CONSISTENT OVER TIME 
We can do this exact test over the last two-years, as well: 
 

BABA_sps_2yrs_both.png



We see a 9.2% return turned into a 47.8% return, or about a 5-fold increase by taking less risk. Again, this option investment has outperformed the stock, as well. 

Finally, we can look at the last year: 
 

BABA_sps_1yrs_both.png



Selling an out of the money put spread but avoiding earnings has returned 116% in the last year, versus a stock rise of 56%. 

WHAT HAPPENED 
This is how people profit from the option market -- it's preparation, not luck. 

To see how to do this for any stock we welcome you to watch this quick demonstration video: 
Tap Here to See the Tools at Work 

Thanks for reading. 

Risk Disclosure 
You should read the Characteristics and Risks of Standardized Options. 

Past performance is not an indication of future results. 

Trading futures and options involves the risk of loss. Please consider carefully whether futures or options are appropriate to your financial situation. Only risk capital should be used when trading futures or options. Investors could lose more than their initial investment. 

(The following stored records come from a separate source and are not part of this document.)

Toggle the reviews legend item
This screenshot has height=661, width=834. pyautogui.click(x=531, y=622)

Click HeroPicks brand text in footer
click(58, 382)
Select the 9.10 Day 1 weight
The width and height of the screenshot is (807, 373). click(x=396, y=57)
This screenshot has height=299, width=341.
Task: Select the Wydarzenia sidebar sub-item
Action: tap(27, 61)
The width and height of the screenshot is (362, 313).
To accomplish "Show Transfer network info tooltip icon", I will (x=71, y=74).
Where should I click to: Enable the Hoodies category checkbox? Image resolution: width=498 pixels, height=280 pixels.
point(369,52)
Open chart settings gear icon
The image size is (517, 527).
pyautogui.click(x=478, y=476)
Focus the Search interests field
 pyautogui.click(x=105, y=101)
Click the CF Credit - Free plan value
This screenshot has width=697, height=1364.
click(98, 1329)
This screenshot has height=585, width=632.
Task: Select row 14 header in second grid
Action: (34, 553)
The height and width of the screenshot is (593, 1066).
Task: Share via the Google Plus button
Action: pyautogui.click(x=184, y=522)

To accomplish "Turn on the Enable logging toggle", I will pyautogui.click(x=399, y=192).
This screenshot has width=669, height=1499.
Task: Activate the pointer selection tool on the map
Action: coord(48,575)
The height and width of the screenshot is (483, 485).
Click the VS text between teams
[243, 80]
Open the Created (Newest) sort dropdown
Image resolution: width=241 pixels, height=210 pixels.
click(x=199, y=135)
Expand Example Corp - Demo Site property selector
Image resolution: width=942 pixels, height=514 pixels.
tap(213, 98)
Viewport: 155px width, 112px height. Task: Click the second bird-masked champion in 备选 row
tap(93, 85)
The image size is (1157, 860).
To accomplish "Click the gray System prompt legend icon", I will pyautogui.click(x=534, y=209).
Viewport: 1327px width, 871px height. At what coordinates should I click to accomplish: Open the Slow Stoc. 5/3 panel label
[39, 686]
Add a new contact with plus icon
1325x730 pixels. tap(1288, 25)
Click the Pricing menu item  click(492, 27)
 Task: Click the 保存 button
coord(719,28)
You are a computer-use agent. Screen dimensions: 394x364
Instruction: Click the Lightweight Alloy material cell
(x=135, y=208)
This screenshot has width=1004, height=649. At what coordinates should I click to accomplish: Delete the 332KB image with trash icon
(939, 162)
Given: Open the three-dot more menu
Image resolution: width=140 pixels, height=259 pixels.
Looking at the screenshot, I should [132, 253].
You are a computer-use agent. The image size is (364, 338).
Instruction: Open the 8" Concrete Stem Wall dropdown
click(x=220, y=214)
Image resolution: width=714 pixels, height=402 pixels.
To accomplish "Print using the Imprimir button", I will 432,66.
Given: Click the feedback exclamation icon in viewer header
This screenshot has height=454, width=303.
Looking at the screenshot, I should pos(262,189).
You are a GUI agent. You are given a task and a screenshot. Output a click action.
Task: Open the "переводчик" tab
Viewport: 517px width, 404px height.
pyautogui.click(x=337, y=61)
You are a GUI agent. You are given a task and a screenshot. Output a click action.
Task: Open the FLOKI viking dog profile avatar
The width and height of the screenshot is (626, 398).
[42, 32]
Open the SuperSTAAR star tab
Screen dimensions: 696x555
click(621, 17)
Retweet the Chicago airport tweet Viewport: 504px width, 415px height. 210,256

Past results are not necessarily indicative of future results. The risk of loss in trading can be substantial, carefully consider the inherent risks of such an investment in light of your financial condition. 

Back-test Link

 

 

 

 

 

 

  • Upvote 1
Posted

Hi Ophir - 

Thanks for the write-up! I was curious to test this out myself, and I spent some time trying to reproduce your results. I had a lot of trouble doing this until I realized that the settings you used assumed you could buy and sell at the midpoint of the bid-ask spread. I had my settings initially set to buy and sell at market...this made a rather dramatic difference in the outcome:

Parameters

  • Long AVGO 50-50 straddle
  • 2 year backtest
  • 30 day options
  • Buy 6 days before earnings, sell 1 day before

Fill Type: Mid-Market

  • Total Return: 45.6%

Fill Type: Market

  • Total Return: -33%

I was shocked at how sensitive the result was to this one parameter. Do you think it's a bit unrealistic to expect you can get your orders filled at the average bid-ask? Sometimes I'm able to do this, sometimes not. But because it is so critical, I'd suggest listing it as one of the parameters of the trade in the write-up.

Moreover, I think this would be a great topic to do a post about since people who are used to trading highly liquid securities with tight bid-ask spreads might be totally clueless about how this is different for options...

Thanks again and keep up the interesting ideas!